Artinya, perbuatan melawan hukum semata-mata berasal dari undang-undang, bukan karena perjanjian yang berdasarkan persetujuan dan perbuatan melawan hukum merupakan akibat perbuatan manusia yang ditentukan sendiri oleh undang-undang.

Ada 2 kriteria perbuatan melawan hukum yang merupakan akibat perbuatan manusia, yakni perbuatan manusia yang sesuai dengan hukum (rechtmagitg, lawfull) atau yang tidak sesuai dengan hukum (onrechtmatig, unlawfull).
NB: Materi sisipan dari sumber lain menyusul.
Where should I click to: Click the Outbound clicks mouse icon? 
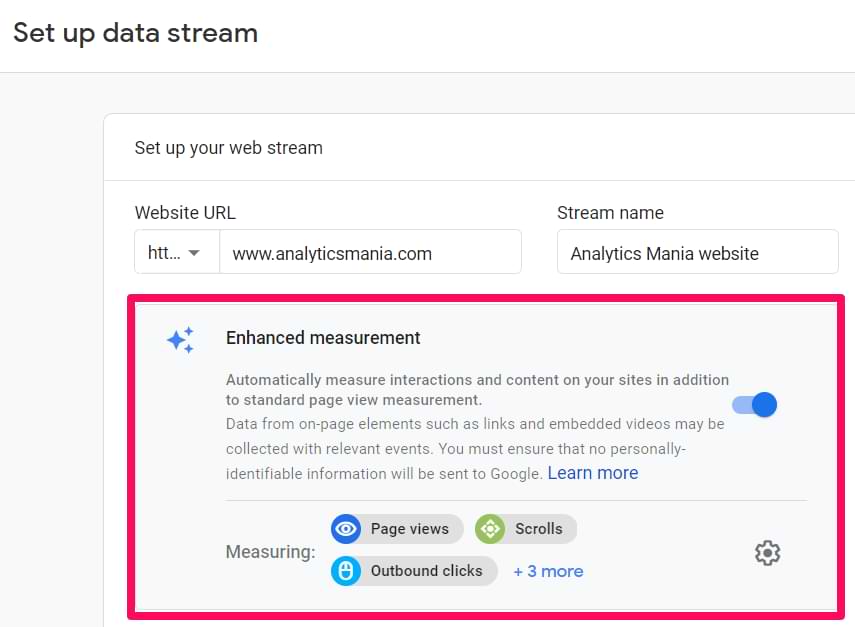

Dari 2 kriteria tersebut, kita akan mendapatkan apakah bentuk perbuatan melawan hukum tersebut berupa pelanggaran pidana (factum delictum), kesalahan perdata (law of tort) atau betindih sekaligus delik pidana dengan kesalahan perdata. Dalam hal terdapat kedua kesalahan (delik pidana sekaligus kesalahan perdata) maka sekaligus pula dapat dituntut hukuman pidana dan pertanggung jawaban perdata (civil liability).

2. Timbulnya hak menuntut.

Pada wanprestasi diperlukan lebih dahulu suatu proses, seperti Pernyataan lalai (inmorastelling, negligent of expression, inter pellatio, ingeberkestelling). Hal ini sebagaimana dimaksud pasal 1243 KUHPerdata yang menyatakan “Perikatan ditujukan untuk memberikan sesuatu, untuk berbuat sesuatu, atau untuk tidak berbuat sesuatu” atau jika ternyata dalam perjanjian tersebut terdapat klausul yang mengatakan debitur langsung dianggap lalai tanpa memerlukan somasi (summon) atau peringatan. Hal ini diperkuat yurisprudensi Mahkamah Agung No. 186 K/Sip/1959 tanggal 1 Juli 1959 yang menyatakan :

“apabila perjanjian secara tegas menentukan kapan pemenuhan perjanjian, menurut hukum, debitur belum dapat dikatakan alpa memenuhi kewajiban sebelum hal itu dinyatakan kepadanya secara tertulis oleh pihak kreditur”.

Dalam perbuatan melawan hukum, hak menuntut dapat dilakukan tanpa diperlukan somasi. Sekali timbul perbuatan melawan hukum, saat itu juga pihak yang dirugikan langsung dapat menuntutnya (action, claim, rechtvordering).

3. Tuntutan ganti rugi (compensation, indemnification)

Pada wanprestasi, perhitungan ganti rugi dihitung sejak saat terjadi kelalaian. Hal ini sebagaimana diatur Pasal 1237 KUHPerdata, “Pada suatu perikatan untuk memberikan barang tertentu, barang itu menjadi tanggungan kreditur sejak perikatan lahir. Jika debitur lalai untuk menyerahkan barang yang bersangkutan, maka barang itu, semenjak perikatan dilakukan, menjadi tanggungannya”.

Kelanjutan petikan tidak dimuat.